ВАШИ ЗАДАНИЯ>
1: Ответьте на вопросы по тексту о Лимонове:
(а) В каком году, согласно тексту, Лимонова посадили на крючок?
(б) В духе чьих штурмовиков, по словам автора, действовала НБП?
(в) С каким бытовым прибором текст сравнивает НБП в руках спецслужб?
2: Перепишите фрагмент текста о Лимонове от «Причина интереса спецслужб» до «к лояльным Кремлю.», заменив «пылесос» на «инструмент».
3: Допишите следующую часть текста о Лимонове и НБП, начав сразу после его последнего предложения.

Весь сор в одну корзину

Несомненно, Лимонов еще с Нью-Йорка тесно сотрудничал с российскими спецслужбами - и, несомненно, делал это не по принуждению. Случаев соскочить с крючка, на который его посадили в 1974-м, у него было более чем достаточно. Но подростка Савенко, так и не повзрослевшего, такая крыша устраивала чуть более, чем полностью. А в КГБ, и затем в ФСБ, тоже, вероятно, были им довольны.

Причина интереса спецслужб к Лимонову вполне очевидна. В лице "гонимой властью", "антисистемной" и одновременно суперрадикальной, "типа-левой" НБП (на самом деле - вполне себе нацистской, но лево-нацистской, в духе штурмовиков Рема) они получили пылесос, позволявший держать в одном мешке для мусора - и, естественно, под присмотром, немалую часть протестной молодежи, не склонной сотрудничать с властью. Крикливая псевдоидеология НБП удачно заняла нишу, в которой могли бы возникнуть действительно протестные движения, и, одновременно, активно распространяла в молодежной среде великодержавно-нацистские взгляды, неизбежно дрейфующие к лояльным Кремлю.

ИСХОДНЫЕ ДАННЫЕ>

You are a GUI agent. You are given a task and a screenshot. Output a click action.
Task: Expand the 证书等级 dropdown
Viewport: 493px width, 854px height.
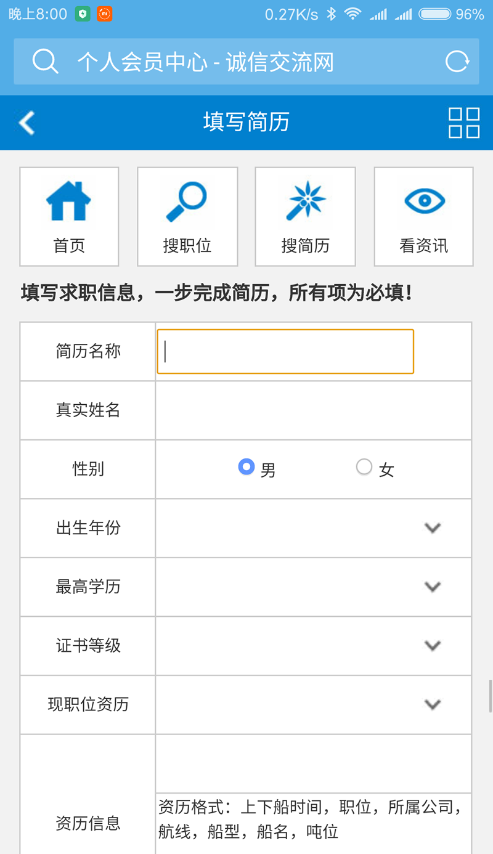[x=313, y=646]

РЕЗУЛЬТАТЫ ЗАДАНИЙ>
1:
(а) В 1974 году.
(б) В духе штурмовиков Рема.
(в) С пылесосом.

2:
Причина интереса спецслужб к Лимонову вполне очевидна. В лице "гонимой властью", "антисистемной" и одновременно суперрадикальной, "типа-левой" НБП (на самом деле - вполне себе нацистской, но лево-нацистской, в духе штурмовиков Рема) они получили инструмент, позволявший держать в одном мешке для мусора - и, естественно, под присмотром, немалую часть протестной молодежи, не склонной сотрудничать с властью. Крикливая псевдоидеология НБП удачно заняла нишу, в которой могли бы возникнуть действительно протестные движения, и, одновременно, активно распространяла в молодежной среде великодержавно-нацистские взгляды, неизбежно дрейфующие к лояльным Кремлю.

3:
Умеренное преследование властями - и периодические посадки наиболее отмороженных нацболов были, при этом, частью сценария. Сам Эдик Савенко не испытывал по этому поводу, вероятно, каких-либо сожалений, рассматривая рядовых членов НБП, зачастую получавших несоразмерные их деяниям тюремные сроки, как дрова для растопки собственной карьеры - вполне себе удачной как в плане пиара, так и в плане финансов. Правда, в 2001-м что-то пошло не так: в апреле Лимонова посадили в Лефортово по обвинению в хранении оружия и создании незаконных вооруженных формирований с целью поднять восстание в Северном Казахстане, а в апреле 2003-го впаяли ему четыре года, правда, уже по легкой статье, за незаконную покупку и хранение оружия. Впрочем, в конце июня он был освобожден условно-досрочно, проведя, таким образом, в тюрьме чуть более двух лет, и в ореоле мученика вернулся в Москву.

Реальная подоплека дела выглядит не так героически - все говорило о том, что провокация с подготовкой восстания была задумана ФСБ, по классическому "зеленому" сценарию, реализованному через полтора десятилетия в Украине. Нацболам в нем отводилась роль передового отряда, следом за которым власть на севере Казахстана должны были взять в руки местные русские трактористы, потомки комсомольцев-целинников, пересевшие на танки, купленные в любом военторге. Но Путин и Назарбаев, будучи людьми социально близкими, в итоге договорились полюбовно, нацболы же, как обычно, о планах восстания протрепались.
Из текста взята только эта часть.